Invictus
Qui mieux que Morgan Freeman, au‑delà de la ressemblance physique, d’un patronyme prédestiné (« freeman », l’homme libre) et des liens amicaux qu’il a noué avec l’ex‑président sud‑africain, pouvait donc incarner Nelson Mandela ?
Entre biopic hagiographique, fiction sportive et métaphore discrète (Mandela/Obama), Invictus, du nom du poème de Henley qui inspira Mandela lors de ses trente années de geôle, est de loin le film le plus optimiste de Clint Eastwood, 79 ans, le plus apaisé aussi.

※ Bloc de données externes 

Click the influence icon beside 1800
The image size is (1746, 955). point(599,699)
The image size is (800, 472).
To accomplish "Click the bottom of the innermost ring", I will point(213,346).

Le film se concentre sur l’année 1995, moment charnière de la grande politique de réconciliation menée par Mandela, dans un pays qui danse alors au bord du volcan post‑Apartheid, entre désir de revanche des uns et crispation paranoïaque des autres. Comment réunifier un pays au seuil de la guerre civile ? Comment établir un pont entre deux communautés que l’Histoire a toujours opposées ? La Coupe du Monde de rugby qui se déroule en Afrique du Sud offre alors à Mandela l’occasion de refonder une nation autour d’une équipe nationale jusque‑là inféodée au pouvoir blanc, les Springbocks, et à Eastwood, un terrain propice à ses grandes obsessions (la filiation, la communauté, l’identité d’un peuple, sa construction, etc.).

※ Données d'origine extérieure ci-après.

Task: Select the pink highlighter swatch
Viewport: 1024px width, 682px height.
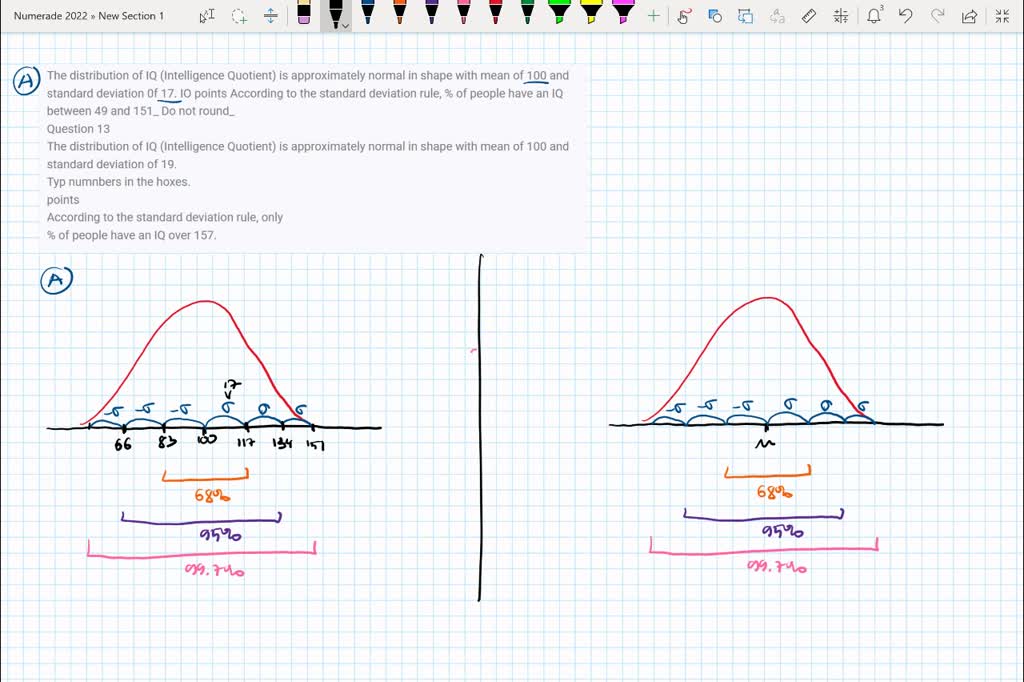Action: (x=620, y=16)
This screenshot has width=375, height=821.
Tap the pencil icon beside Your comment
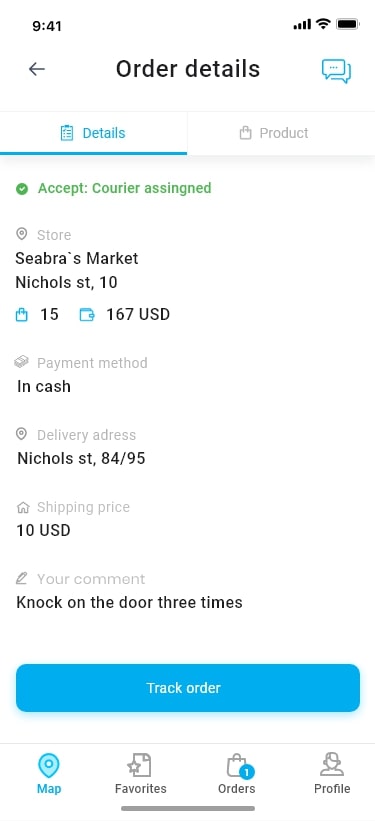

Mieux qu’un film de Capra, Invictus oscille pourtant entre conte de fées et idéalisme naïf, pour ne pas dire niais. On est d’abord frappé par la facilité déconcertante avec laquelle Mandela/Freeman, plus gourou que génie politique, convertit son monde, le plie à sa conception humaniste, transforme ses opposants en disciples, de sa garde rapprochée (des Noirs et des Blancs contraints de travailler ensemble) à ces 43 millions de Sud‑Africains qui le porteront aux nues lors de la victoire finale, cette grande parade plus proche de celle de Disneyland que de Mystic River, où partout des scènes didactiques (un jeune Noir de Soweto et des flics blancs s’enlaçant au moment du coup de sifflet final) viennent illustrer cette mascarade de réconciliation que seul le sport de masse peut produire (remember France 1998).

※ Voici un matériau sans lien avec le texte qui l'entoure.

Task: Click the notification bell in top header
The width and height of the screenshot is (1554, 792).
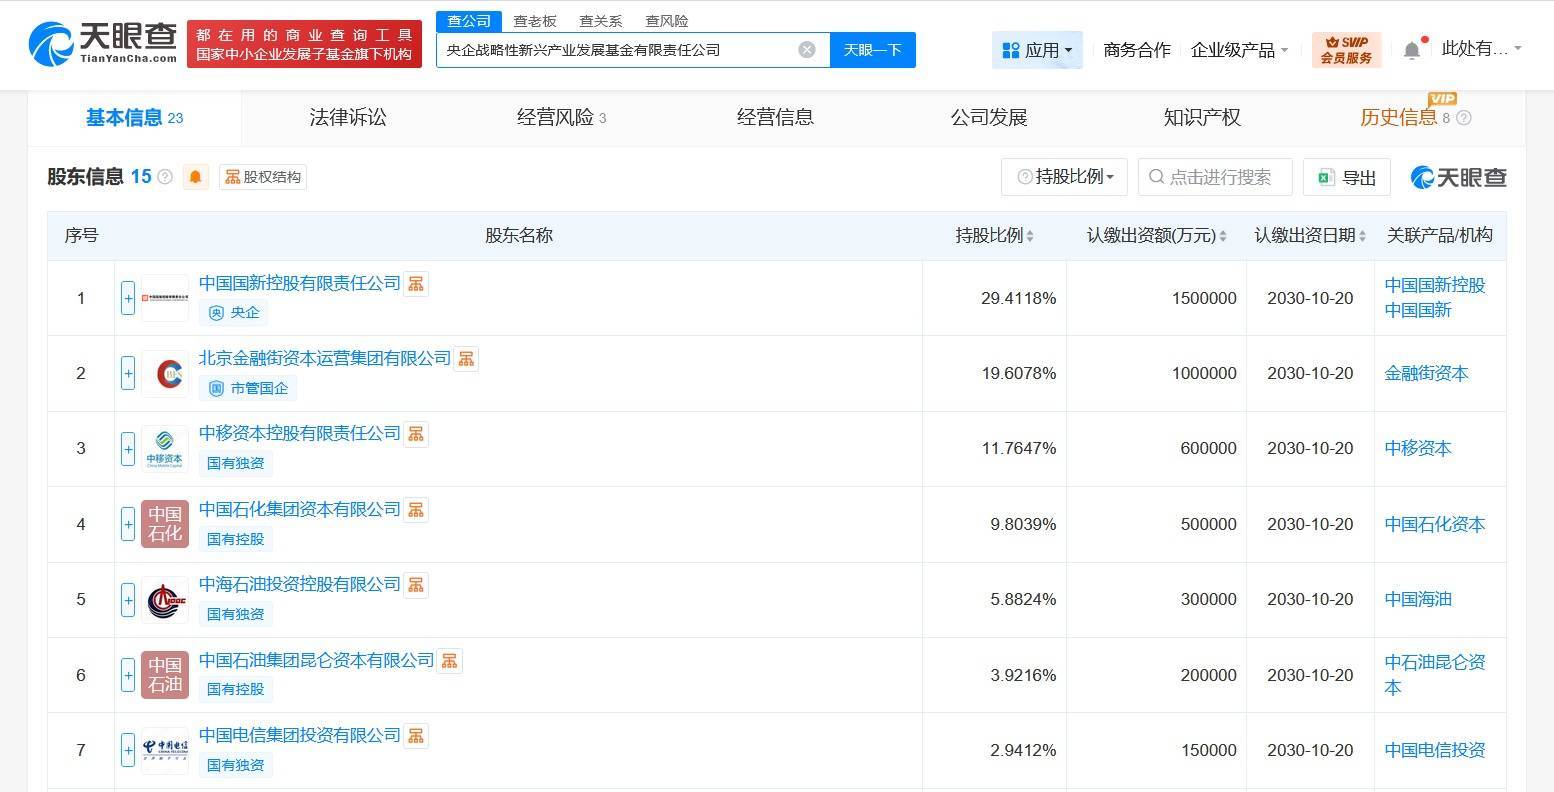Action: [x=1411, y=49]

Frappés donc par le peu de résistance de ses anciens adversaires, on finit par se demander comment l’Apartheid, avec des convictions aussi friables et des individus lunatiques, a pu perdurer si longtemps. « Pour lui, personne n’est invisible », assène fièrement l’un des colistiers de Mandela. Certes, mais l’invisibilité possède son envers puisque pour le Mandela d’Eastwood, l’Autre n’existe pas, sinon sous la forme décevante d’un père raciste (qui peine à donner le change) et d’une menace qui s’avère, par deux fois (une camionnette et un avion survolant un stade), être un leurre.
Au fond, Eastwood filme d’emblée l’Apartheid du point de vue de sa résolution positive et, en fordien qui se serait égaré, oublie de faire l’hypothèse de l’Autre (et donc de cette Histoire sanglante dont on a l’impression qu’elle n’a jamais vraiment eu lieu), et d’accueillir dans son champ celui qui refuse ou se montre réfractaire à son idéal de refondation.
L’inhospitalité dont témoigne Invictus s’explique sans doute par la volonté d’Eastwood de faire enfin triompher cette part lumineuse que ses précédents old timers (à l’exception de Walt Kowalski, le héros de Gran Torino, trait d’union entre l’entraîneur de Million Dollar Baby et de Mandela) ne trouvaient que dans la mort ou la disparition. Oublier le passé, ses fantômes, et regarder enfin l’avenir : cette règle qu’énonce Mandela au mitan du film et qui contredit la grande Loi du rugby (regarder en arrière pour mieux avancer), Eastwood l’a appliqué à la lettre. Aveuglément.